The Renaissance of Big Data

The Renaissance of Big Data

Throughout time we have consistently attempted to improve the way we communicate. Some of the first forms of communication developed before 3500 BC were through imagery—paintings on walls describing what emotions were being experienced and physical events occurring at that time. We have evolved since then—Egyptian hieroglyphics, the development of paper which led to the ability to send messages to people by horse, the telegraph, Morse code, telephone, radio, television, computers, and finally, the Internet.

So the great new marketing movement regarding big data should be taking us to a place where current technology is a thing of the past, right? Well, in short, what we are actually doing is going back to the future—taking what has become a complicated mess of information and using imagery to simplify it.

The fact that we create as much data every two days as we had from the beginning of time until 2003 has left marketers asking the question: How do we make sense of it all? The answer is to revert back to what was the simplest form of communication: paintings on walls that describe emotions and events so that we can learn from our past.

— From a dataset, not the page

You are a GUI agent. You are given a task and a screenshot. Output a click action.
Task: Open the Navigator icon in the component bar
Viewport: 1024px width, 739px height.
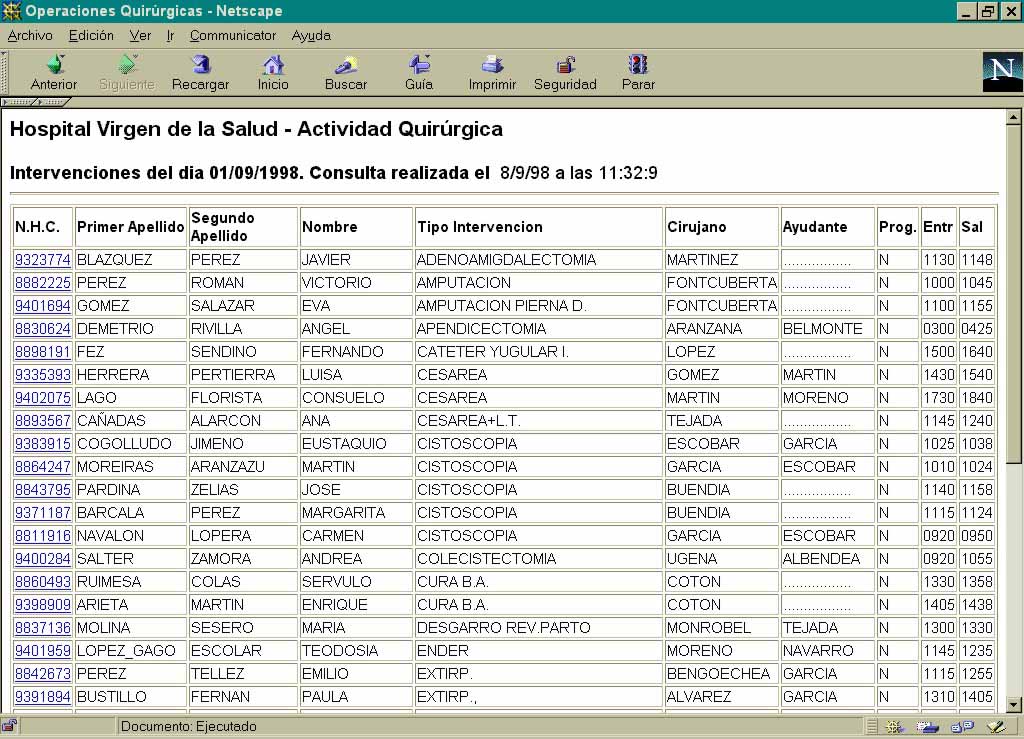[x=894, y=727]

We call the individuals who can do this data analysts. They will communicate all of this data through imagery. They will tell stories that we can learn from. They will help mold our future to avoid the mistakes of our past. The definition of a data analyst is a business analytics specialist who creates graphs, charts, infographs, and other visual tools that help people better understand data.

A data artist uses data streams and advanced analytics systems in the same way a regular artist uses oil and brushes, stone and chisels, or wood and carving knives. Their purpose is data reduction, which is data used for summary charts, and data revelation, which is identifying something that has never been seen before.

Data can no longer just be about the numbers; it must tell a compelling story that carries intuitive value. This value must be tangible and have a bottom line philosophy, answering the question: How does data help improve our organization?